THE TASK ▸
Among the entries below, only the lines starting at the one with "RSS (52, 1664)" and ending at the one with "[Almenü] (102, 17)", both included, are to be printed exactly.

Stored items from a collection
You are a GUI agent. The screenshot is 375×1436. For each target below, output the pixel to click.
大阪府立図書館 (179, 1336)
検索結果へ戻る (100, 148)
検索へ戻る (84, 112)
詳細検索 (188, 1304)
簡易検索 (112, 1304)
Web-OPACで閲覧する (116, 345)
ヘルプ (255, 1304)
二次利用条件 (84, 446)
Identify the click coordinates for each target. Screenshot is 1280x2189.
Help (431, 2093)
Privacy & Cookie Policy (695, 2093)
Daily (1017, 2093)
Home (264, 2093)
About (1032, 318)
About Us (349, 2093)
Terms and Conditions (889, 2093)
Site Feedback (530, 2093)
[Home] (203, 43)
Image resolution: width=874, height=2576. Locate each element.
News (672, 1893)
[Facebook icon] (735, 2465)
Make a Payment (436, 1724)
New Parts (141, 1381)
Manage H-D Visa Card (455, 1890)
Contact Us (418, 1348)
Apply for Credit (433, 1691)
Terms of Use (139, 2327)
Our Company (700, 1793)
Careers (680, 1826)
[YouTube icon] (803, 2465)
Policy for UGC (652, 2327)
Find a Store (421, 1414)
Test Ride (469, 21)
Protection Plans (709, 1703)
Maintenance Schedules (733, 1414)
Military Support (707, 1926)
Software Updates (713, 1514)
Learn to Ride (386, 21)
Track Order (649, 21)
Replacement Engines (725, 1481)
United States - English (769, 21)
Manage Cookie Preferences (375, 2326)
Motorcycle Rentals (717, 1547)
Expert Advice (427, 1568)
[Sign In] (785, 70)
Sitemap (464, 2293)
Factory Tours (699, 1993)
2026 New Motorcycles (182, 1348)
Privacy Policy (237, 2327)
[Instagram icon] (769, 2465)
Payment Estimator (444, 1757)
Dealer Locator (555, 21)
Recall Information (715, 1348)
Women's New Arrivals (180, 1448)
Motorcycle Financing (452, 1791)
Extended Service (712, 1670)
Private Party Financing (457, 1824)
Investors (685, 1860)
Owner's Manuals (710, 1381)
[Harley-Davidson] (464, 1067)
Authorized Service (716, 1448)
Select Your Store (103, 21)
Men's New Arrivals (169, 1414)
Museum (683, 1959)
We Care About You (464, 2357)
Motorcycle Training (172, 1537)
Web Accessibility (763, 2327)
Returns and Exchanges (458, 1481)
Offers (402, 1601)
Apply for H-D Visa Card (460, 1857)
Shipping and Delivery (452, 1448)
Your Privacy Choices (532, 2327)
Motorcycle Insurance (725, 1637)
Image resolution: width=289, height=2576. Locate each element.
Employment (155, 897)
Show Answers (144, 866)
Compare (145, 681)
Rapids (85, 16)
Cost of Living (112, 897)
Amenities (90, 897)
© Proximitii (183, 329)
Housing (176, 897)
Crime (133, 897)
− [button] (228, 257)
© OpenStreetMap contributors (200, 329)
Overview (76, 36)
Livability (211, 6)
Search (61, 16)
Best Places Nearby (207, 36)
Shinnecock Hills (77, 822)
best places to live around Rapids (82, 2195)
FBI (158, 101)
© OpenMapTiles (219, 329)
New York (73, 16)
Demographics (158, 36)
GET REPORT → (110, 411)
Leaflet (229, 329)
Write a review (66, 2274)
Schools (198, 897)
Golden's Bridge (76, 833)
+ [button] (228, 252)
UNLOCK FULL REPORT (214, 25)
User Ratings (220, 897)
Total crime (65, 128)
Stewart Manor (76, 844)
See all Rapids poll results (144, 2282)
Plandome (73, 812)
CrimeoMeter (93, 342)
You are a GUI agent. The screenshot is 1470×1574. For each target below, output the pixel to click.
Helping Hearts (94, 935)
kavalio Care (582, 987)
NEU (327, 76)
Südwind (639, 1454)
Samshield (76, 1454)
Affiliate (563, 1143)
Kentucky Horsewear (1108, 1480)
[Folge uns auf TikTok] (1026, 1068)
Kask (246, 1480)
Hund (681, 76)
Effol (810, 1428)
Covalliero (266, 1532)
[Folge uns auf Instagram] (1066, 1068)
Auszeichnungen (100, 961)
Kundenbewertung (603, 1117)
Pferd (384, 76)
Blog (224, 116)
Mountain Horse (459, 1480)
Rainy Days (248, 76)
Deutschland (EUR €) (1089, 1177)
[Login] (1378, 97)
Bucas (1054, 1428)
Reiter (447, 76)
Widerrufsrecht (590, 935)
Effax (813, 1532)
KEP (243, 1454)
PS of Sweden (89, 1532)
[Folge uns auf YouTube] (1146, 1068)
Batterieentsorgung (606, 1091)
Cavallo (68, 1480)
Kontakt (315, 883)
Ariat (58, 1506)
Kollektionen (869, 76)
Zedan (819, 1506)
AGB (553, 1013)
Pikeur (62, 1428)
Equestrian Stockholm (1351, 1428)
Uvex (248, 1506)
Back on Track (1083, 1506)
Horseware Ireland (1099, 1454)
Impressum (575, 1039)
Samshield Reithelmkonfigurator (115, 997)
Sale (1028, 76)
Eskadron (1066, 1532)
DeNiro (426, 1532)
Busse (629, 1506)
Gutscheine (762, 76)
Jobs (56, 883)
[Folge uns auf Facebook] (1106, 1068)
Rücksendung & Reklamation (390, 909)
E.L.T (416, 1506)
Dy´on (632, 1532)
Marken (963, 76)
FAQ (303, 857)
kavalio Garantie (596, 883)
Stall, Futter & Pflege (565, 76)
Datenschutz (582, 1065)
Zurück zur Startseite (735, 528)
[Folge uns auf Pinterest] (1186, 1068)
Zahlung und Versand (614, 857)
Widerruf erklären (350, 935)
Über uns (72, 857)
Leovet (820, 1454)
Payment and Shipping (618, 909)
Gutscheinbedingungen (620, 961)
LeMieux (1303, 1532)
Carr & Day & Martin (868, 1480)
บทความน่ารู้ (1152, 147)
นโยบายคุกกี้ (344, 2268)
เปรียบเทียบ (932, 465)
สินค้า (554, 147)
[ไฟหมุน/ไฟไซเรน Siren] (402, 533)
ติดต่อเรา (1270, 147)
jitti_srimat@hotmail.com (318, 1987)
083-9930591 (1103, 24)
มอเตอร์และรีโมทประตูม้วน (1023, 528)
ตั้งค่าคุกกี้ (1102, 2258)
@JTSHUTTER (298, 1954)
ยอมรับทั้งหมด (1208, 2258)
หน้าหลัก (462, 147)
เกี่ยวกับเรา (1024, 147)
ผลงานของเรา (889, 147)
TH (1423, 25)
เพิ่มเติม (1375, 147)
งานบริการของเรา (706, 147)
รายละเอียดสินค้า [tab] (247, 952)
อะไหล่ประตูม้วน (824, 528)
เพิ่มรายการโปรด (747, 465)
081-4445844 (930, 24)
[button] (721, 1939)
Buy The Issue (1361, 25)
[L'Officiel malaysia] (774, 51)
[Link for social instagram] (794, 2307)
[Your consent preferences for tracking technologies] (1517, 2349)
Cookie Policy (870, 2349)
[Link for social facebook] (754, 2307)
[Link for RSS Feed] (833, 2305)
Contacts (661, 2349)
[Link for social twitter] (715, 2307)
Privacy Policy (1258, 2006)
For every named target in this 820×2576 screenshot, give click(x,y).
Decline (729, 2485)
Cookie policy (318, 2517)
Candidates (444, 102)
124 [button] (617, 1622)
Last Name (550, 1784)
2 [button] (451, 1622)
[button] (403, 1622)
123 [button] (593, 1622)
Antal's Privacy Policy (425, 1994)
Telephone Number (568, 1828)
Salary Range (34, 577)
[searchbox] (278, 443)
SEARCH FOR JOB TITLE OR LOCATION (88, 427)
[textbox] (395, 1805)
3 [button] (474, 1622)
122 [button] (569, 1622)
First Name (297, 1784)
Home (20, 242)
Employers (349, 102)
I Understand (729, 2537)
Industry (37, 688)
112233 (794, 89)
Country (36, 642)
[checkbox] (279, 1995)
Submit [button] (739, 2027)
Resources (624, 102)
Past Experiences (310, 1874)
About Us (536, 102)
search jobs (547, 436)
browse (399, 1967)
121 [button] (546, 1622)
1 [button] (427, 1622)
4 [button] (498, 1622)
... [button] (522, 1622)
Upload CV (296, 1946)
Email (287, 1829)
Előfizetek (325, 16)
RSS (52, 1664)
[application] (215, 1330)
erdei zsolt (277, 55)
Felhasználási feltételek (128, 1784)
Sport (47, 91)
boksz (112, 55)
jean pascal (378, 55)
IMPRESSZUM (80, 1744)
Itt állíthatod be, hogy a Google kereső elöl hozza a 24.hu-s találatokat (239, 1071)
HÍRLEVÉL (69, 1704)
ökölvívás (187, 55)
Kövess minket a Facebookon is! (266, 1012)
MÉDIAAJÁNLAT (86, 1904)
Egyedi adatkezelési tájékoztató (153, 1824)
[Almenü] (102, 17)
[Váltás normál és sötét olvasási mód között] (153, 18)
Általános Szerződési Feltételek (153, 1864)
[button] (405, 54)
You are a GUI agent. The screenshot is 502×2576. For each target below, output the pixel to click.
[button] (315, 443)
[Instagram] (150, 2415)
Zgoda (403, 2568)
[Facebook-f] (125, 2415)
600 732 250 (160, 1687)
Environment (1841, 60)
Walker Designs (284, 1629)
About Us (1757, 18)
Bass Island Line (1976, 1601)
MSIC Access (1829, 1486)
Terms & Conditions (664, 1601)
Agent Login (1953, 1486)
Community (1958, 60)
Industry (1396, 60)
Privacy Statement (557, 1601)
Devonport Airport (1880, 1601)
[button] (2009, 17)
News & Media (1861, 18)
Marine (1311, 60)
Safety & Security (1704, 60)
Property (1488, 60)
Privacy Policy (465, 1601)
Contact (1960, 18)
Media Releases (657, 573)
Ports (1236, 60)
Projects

TASK OUTPUT ▸
RSS (52, 1664)
[application] (215, 1330)
erdei zsolt (277, 55)
Felhasználási feltételek (128, 1784)
Sport (47, 91)
boksz (112, 55)
jean pascal (378, 55)
IMPRESSZUM (80, 1744)
Itt állíthatod be, hogy a Google kereső elöl hozza a 24.hu-s találatokat (239, 1071)
HÍRLEVÉL (69, 1704)
ökölvívás (187, 55)
Kövess minket a Facebookon is! (266, 1012)
MÉDIAAJÁNLAT (86, 1904)
Egyedi adatkezelési tájékoztató (153, 1824)
[Almenü] (102, 17)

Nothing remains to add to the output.